In an international collaboration, researchers at Uppsala University have been able to identify undigested food remains, plants and prey in the fossilised faeces of dinosaurs. These analyses of hundreds of samples provide clues about the role dinosaurs played in the ecosystem around 200 million years ago. The findings have been published in the journal Nature.
“Piecing together ‘who ate whom’ in the past is true detective work,” says Martin Qvarnström, researcher at the Department of Organismal Biology and lead author of the study. “Being able to examine what animals ate and how they interacted with their environment helps us understand what enabled dinosaurs to be so successful.”
Palaeontologists from Uppsala University, in collaboration with researchers from Norway, Poland and Hungary, have examined hundreds of samples using advanced synchrotron imaging to visualise the hidden, internal parts of the fossilised faeces, known as coprolites, in detail. By identifying undigested food remains, plants and prey, they have recreated the structure of the ecosystems at the time when dinosaurs began their success story.
The study focused on a previously underexplored region, Polish Basin, located in the Late Triassic time in the in the northern parts of the then supercontinent Pangea. The researchers built up a comprehensive picture of the Triassic and Jurassic ecosystems (from about 230 to 200 million years ago) by combining the information from the coprolites with climate data and information from other fossils: plants, bite marks, vomit, footprints and bones.
“The research material was collected over a period of 25 years. It took us many years to piece everything together into a coherent picture,” says Grzegorz Niedźwiedzki, researcher at the Department of Organismal Biology and the study’s senior author. “Our research is innovative because we have chosen to understand the biology of early dinosaurs based on their dietary preferences. There were many surprising discoveries along the way.”
The coprolites contained remains of fish, insects, larger animals and plants, some of which were unusually well preserved, including small beetles and semi-complete fish. Other coprolites contained bones chewed up by predators that, like today’s hyenas, crushed bones to obtain salts and marrow.

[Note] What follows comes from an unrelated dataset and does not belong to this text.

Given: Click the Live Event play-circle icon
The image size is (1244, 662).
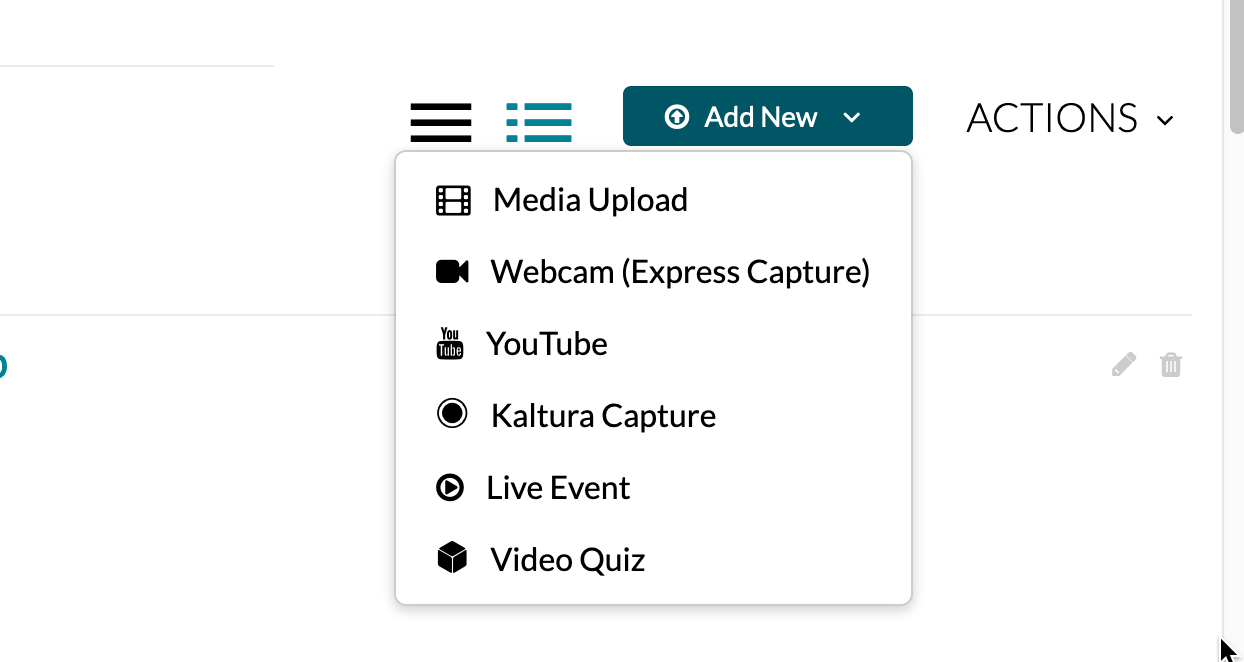Looking at the screenshot, I should coord(450,487).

The contents of coprolites from the first large herbivorous dinosaurs, the long-necked sauropods, surprised the researchers. These contained large quantities of tree ferns, but also other types of plants, and charcoal. The palaeontologists hypothesise that charcoal was ingested to detoxify stomach contents, as ferns can be toxic to herbivores.
The research addresses a significant gap in current knowledge: the first 30 million years of dinosaur evolution during the Late Triassic period. Although much is known about their lives and extinction, the ecological and evolutionary processes that led to their rise are largely unexplored. The study results in a five-step model of dinosaur evolution that the researchers believe can explain global patterns.
The team emphasises that understanding how the first dinosaurs achieved their success can offer valuable insights into prehistoric ecosystems and evolutionary processes in general. The results show that dietary diversity and adaptability were crucial survival traits during the environmental changes of the Late Triassic.
“Unfortunately, climate change and mass extinctions are not just a thing of the past. By studying past ecosystems, we gain a better understanding of how life adapts and thrives under changing environmental conditions,” says Qvarnström.
“The way to avoid extinction is to eat a lot of plants, which is exactly what the early herbivorous dinosaurs did. The reason for their evolutionary success is a true love of green and fresh plant shoots,” Niedzwiedzki concludes.